Sunday, March 15, 2015

Things to do by 30: Challenge 4: Love Someone So Much It Breaks Your Heart


Love someone so much it breaks your heart.

When I first began making my list of Things to do by 30, I knew I needed to include something about love on there.  You see, I’ve lived until almost 30 and never truly had my heart broken by love.  I’ve felt bitterly devastated, broken into tiny pieces, mournful, and achy, but I’ve never felt like romance had ever broken my heart the way it would if I’d truly felt the mad love they say we should feel. 

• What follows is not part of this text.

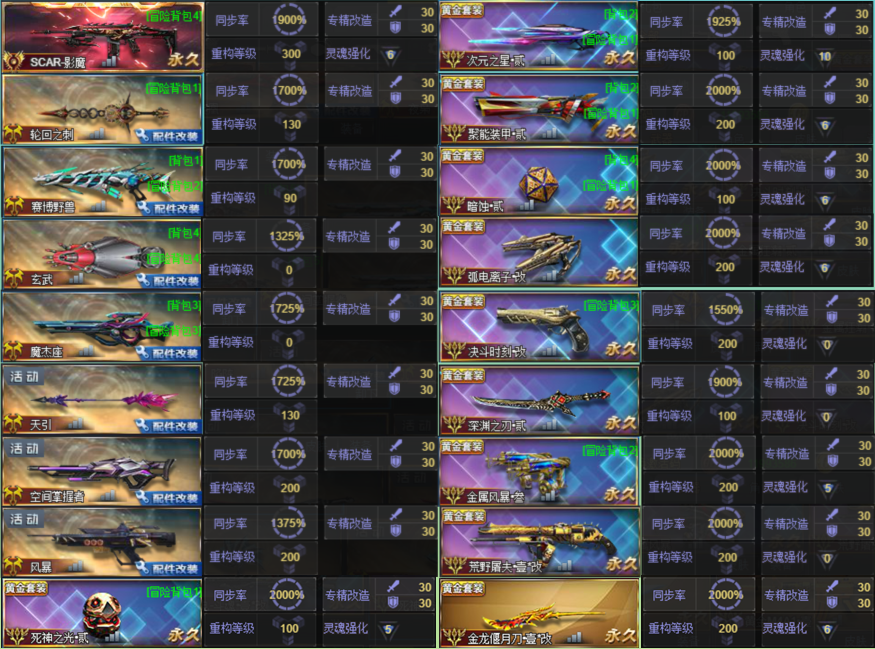The width and height of the screenshot is (875, 649).
Task: Click the 同步率 1925% ring for 次元之星
Action: pyautogui.click(x=723, y=22)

But how could I write that down?  First off, the implication of experiencing that meant falling deeply in love, and then having it ripped away.  Which I was not down for.  And secondly, the fact that it’s what an ambiguous “they” says “should” happen automatically means it’s something I should be cautious about aiming for.  Lastly, love cannot be planned.  I’ve known that from a very young age; you cannot plan when and how and if you will fall in love and how the love will go. 

So I didn’t put it on my list.  But I knew it was something that should (the real should, not the they say it should kind of should) happen in my life, and felt pretty certain that living until 30 without feeling that was wrong. 

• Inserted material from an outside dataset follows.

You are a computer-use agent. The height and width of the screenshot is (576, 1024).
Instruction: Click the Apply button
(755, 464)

And then I had a classroom emergency.  It was after the moments of kneeling on the floor next to a student I adore who had overdosed on painkillers by the second hour of the day and was having a seizure in my arms on the floor of a computer lab; after having a class watch as I told him, “just keep breathing, baby” over and over as he struggled to do so; after my first call to 911; after feeling his jaw lock shut stronger than my now spit-covered fingers could ever pry open; after I saw the police take over the situation and hold my boy’s head and get my class to the library; after the paramedics pulled up to the curb and my only coherent thinking was “I thought he was joking.  Save him.” on repeat; after composing myself before the library doors where my stunned class waited for me; after walking in and seeing their faces and losing my voice and having them hug me; after all of us sitting in islands for a couple minutes before I got chess from the librarian and we pressed ourselves into little worlds together around two tables; after sobbing in my mentor’s arms and then getting through the rest of the day…after all of that, as I stood before my stove at home baking brownies for my whole students I would see the next day I realized I loved so much more deeply than I could ever have realized before that day. 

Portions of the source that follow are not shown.